L’équipe canadienne a d’abord testé sa trouvaille in vitro, sur la collection de souches bactériennes qu’elle a constituée au cours de la dernière décennie, avec des échantillons venant de Russie, d’Inde, du Pakistan, d’Australie, d’Afrique du Nord et d’Amérique du Sud. Dans près de 90 % des cas, quand l’AMA était servie comme adjuvant, les bactéries redevenaient sensibles aux antibiotiques. On est donc passé à la phase suivante, l’expérimentation in vivo. Des souris ont reçu une dose mortelle de la redoutable Klebsiella pneumoniae citée dans le communiqué de l’OMS, ainsi que différents traitements : soit un antibiotique seul, soit l’AMA seule, soit un cocktail des deux. Dans les deux premiers cas, les rongeurs ont tous succombé un jour plus tard. Dans le troisième cas de figure en revanche, plus de 95 % des souris ont survécu à l’infection.

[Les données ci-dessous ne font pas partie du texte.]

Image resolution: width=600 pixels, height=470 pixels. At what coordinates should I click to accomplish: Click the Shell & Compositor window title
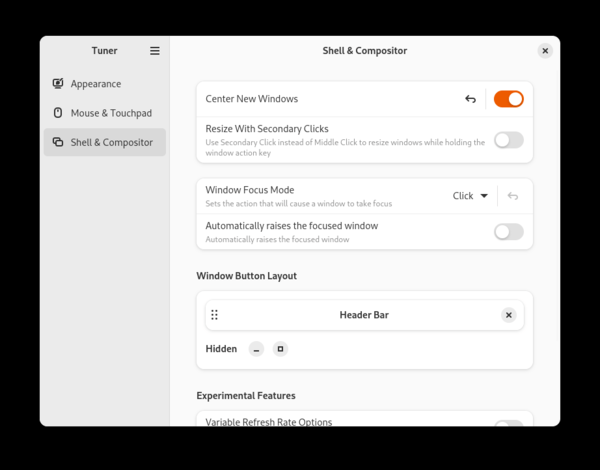[364, 51]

On pourrait croire qu’il s’agit là d’une victoire retentissante dans la course aux armements dont je parlais au début de ce billet. Dans le commentaire qui accompagne cette étude, Djalal Meziane-Cherif et Patrice Courvalin, chercheurs à l’Unité des agents antibactériens de l’Institut Pasteur, rappellent avec prudence que "de nombreux pathogènes abritent plus d’un mécanisme conférant une résistance à une classe donnée de médicaments. Par exemple, des pompes d’efflux dans la membrane de la cellule en retirent les produits chimiques toxiques (ce qui inclut la plupart des classes d’antibiotiques)." Une molécule unique ne pourra à elle seule triompher de tous les mécanismes de défense d’une bactérie et il faut donc concevoir des cocktails d’adjuvants pour aider les antibiotiques à faire leur travail. Toutefois, selon Djalal Meziane-Cherif et Patrice Courvalin, l’étude de Nature a le mérite de montrer que "le réservoir des produits naturels capables d’agir comme des médicaments antibactériens n’a pas encore été épuisé. Contrairement au sentiment général des compagnies pharmaceutiques, passer au crible les molécules connues à la recherche de tels produits pourrait bien avoir encore un brillant avenir."